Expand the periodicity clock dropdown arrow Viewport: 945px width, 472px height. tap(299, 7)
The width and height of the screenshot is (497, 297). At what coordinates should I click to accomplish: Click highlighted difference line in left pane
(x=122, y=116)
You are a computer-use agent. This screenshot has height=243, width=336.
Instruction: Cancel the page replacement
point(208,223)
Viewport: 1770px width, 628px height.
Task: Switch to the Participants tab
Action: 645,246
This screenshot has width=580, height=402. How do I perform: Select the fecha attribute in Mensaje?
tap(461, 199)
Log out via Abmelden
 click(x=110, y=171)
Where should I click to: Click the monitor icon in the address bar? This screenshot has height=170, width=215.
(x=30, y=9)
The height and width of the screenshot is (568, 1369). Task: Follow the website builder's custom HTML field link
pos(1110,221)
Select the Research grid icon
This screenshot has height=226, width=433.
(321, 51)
****************************************
- [Work to be completed]:
Reproduce the lines of the records verbatim, starting from the line that contains "This screenshot has width=580, height=402." and continuing through the end of the records, with both of those lines included.

- [Output below]:
This screenshot has width=580, height=402. How do I perform: Select the fecha attribute in Mensaje?
tap(461, 199)
Log out via Abmelden
 click(x=110, y=171)
Where should I click to: Click the monitor icon in the address bar? This screenshot has height=170, width=215.
(x=30, y=9)
The height and width of the screenshot is (568, 1369). Task: Follow the website builder's custom HTML field link
pos(1110,221)
Select the Research grid icon
This screenshot has height=226, width=433.
(321, 51)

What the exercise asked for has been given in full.